Records provided:
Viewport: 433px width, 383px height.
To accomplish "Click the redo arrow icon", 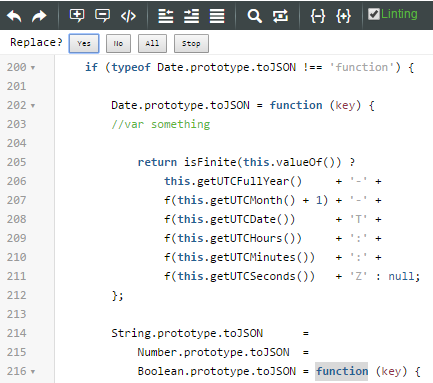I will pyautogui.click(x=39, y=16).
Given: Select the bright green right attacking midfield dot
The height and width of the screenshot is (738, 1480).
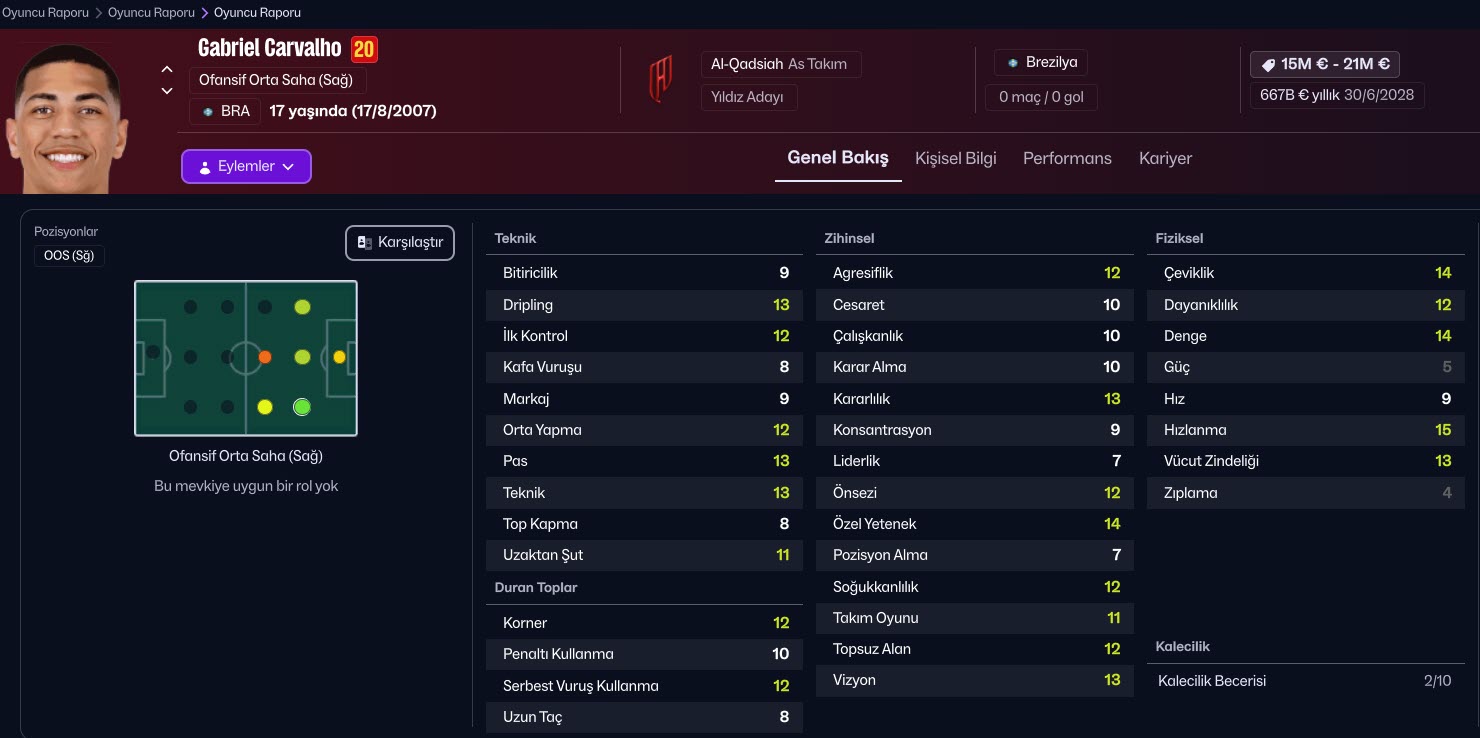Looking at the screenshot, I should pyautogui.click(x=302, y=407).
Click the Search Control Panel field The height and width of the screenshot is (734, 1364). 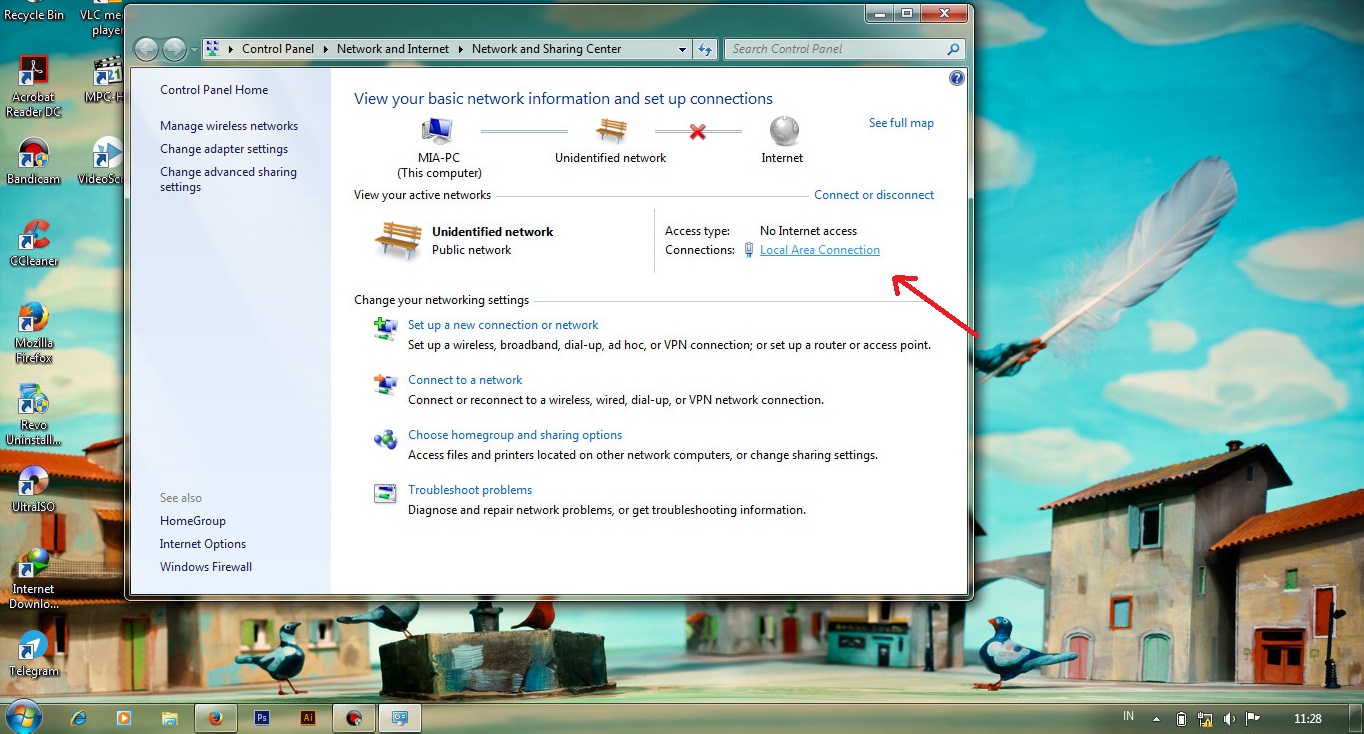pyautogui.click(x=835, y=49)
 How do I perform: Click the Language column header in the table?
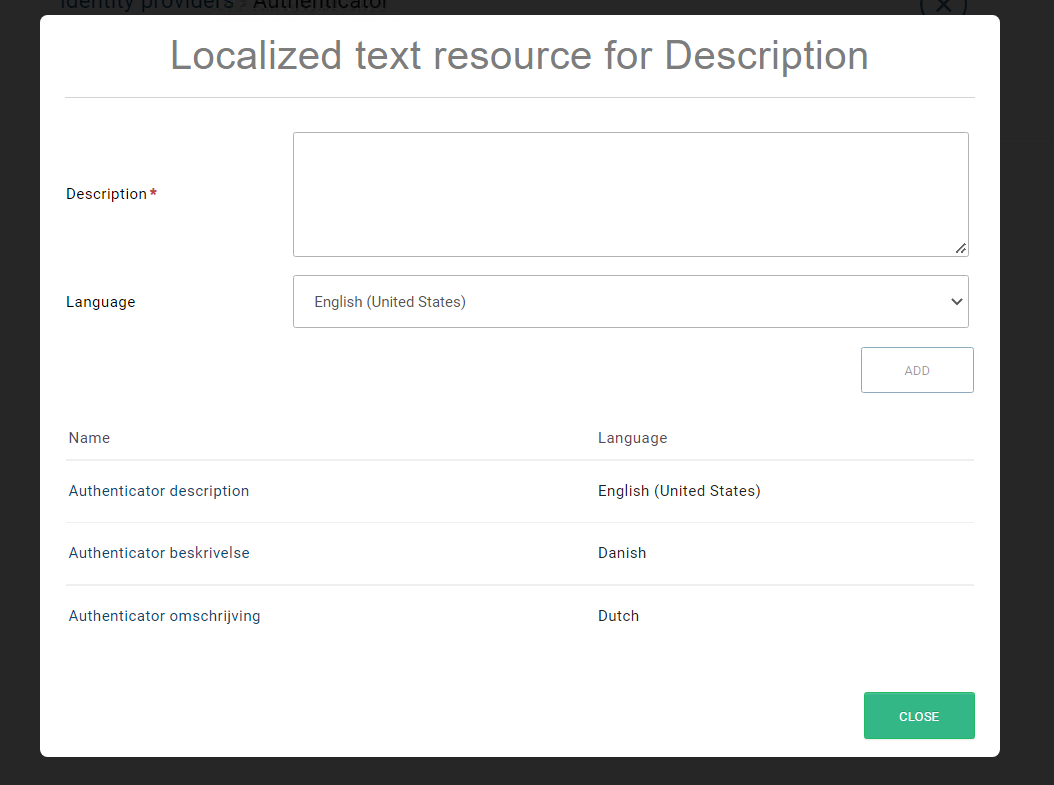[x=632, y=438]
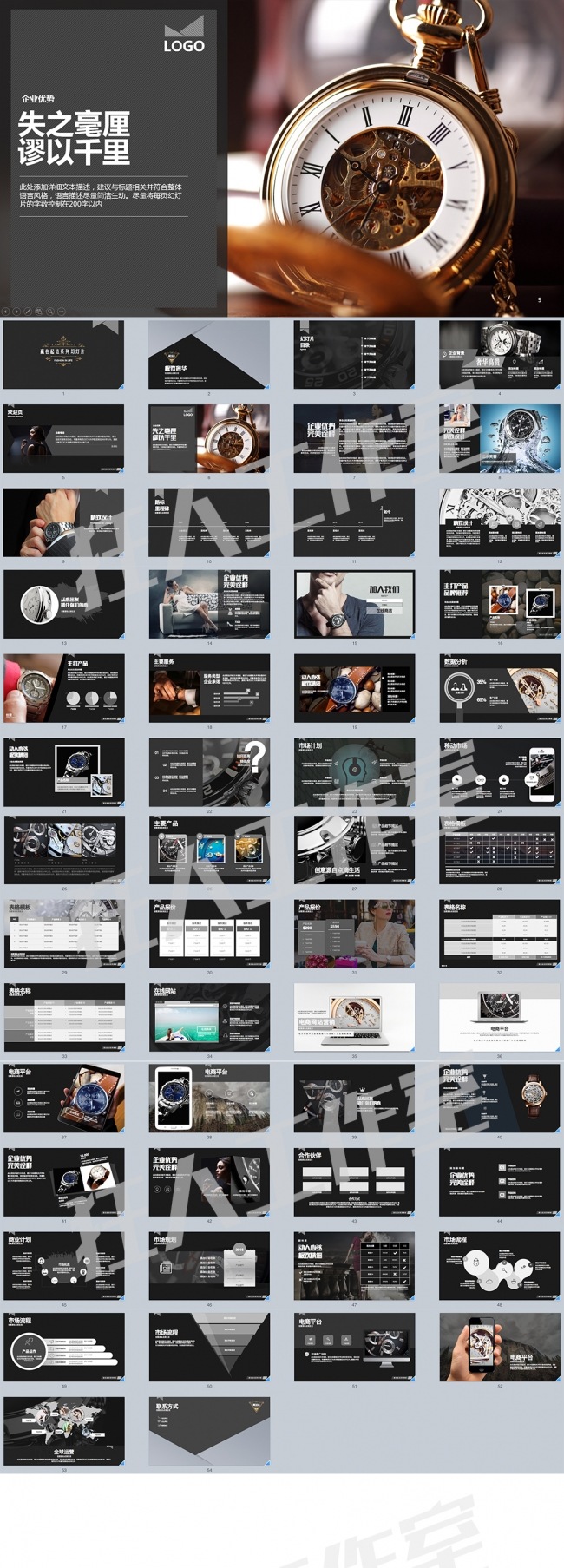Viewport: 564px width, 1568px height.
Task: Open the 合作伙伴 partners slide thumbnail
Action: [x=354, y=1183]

Activity:
Each line from the one containing "How do I perform: Click" through the final line of the data must be reproduced exactly, both ends included, with no pictures in the copy.

Written answer:
 How do I perform: Click the Language column header in the table?
[x=632, y=438]
Viewport: 564px width, 1568px height.
Task: Open the 合作伙伴 partners slide thumbnail
Action: [x=354, y=1183]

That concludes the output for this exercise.